The sound of a lightsaber igniting made her scream. Violent red flashed in front of her eyes. With one slash, Varus crumpled at her feet, dead before he hit the floor. Ren, utterly undone in the moment, turned to look at her, eyes wild. His dark hair fell in his face as he stood there, his plasma blade humming with promise mere feet from her body. This was it, she thought. She’d die here, too.

She swallowed hard, bracing herself for impact, but he flipped his blade off, holstering it beneath his robes as though everything was fine. She was still frozen, her blaster discarded at her feet, as she stared at him.

“Why did you do that?” She whispered, unable to look at Varus’s body.

Ren cocked his head to the side for a moment. “You’re scared…but not sorry…relieved.”

She couldn’t deny it, so she didn’t try.

“The only path is the path forward,” he said, menacing forward with open fury, “The past has nothing for you.”

He swept out with the expectation she would follow. It wasn’t until they were back aboard his shuttle, hurtling towards the Supremacy that she remembered her little bug.

The Resistance heard the entire thing.


	23. Starkiller Base

**Notes for the Chapter:**

> I need to say really quick, so everyone understands, that Hux's perspective of what is happening around him is flawed and not based in clear reality.
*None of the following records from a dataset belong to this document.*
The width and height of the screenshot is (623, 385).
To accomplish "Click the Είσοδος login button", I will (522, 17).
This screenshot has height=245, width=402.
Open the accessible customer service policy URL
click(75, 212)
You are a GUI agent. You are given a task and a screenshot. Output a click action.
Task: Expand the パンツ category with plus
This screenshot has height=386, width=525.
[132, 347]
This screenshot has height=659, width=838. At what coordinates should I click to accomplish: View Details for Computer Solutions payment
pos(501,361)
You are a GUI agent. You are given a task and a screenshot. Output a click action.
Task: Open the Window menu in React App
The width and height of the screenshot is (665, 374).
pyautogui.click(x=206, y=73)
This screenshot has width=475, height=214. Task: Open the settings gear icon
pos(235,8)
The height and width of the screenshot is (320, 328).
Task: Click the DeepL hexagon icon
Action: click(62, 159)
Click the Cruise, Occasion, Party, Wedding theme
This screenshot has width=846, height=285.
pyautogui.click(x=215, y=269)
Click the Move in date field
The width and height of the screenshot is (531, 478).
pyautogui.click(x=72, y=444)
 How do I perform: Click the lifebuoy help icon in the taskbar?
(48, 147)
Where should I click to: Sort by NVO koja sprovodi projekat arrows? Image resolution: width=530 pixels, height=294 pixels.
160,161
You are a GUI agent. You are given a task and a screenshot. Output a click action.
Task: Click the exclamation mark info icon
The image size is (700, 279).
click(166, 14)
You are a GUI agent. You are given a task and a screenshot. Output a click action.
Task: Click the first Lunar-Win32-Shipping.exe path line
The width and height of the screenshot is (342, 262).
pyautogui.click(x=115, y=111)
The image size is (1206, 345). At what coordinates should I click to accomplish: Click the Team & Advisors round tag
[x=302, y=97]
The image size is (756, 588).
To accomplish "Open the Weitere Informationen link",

I think, with that lens, this chapter makes more sense. Otherwise it feels like a 180 between the two of them where she's just furious. There is some projection happening here.

Hux didn't need to be in the court room to know the mood had shifted. Even Ayva, who had become defiant and irritated in turn, was suddenly contrite as she ramped up to explain the coming events. He understood her need to be seen as apologetic by the galaxy at large; there was no way to defend what happened to the Hosnian System, and it was unlikely that Ayva would even try. The fact that she'd ever forgiven him for it seemed miracle enough, a high point in an otherwise wasted life. 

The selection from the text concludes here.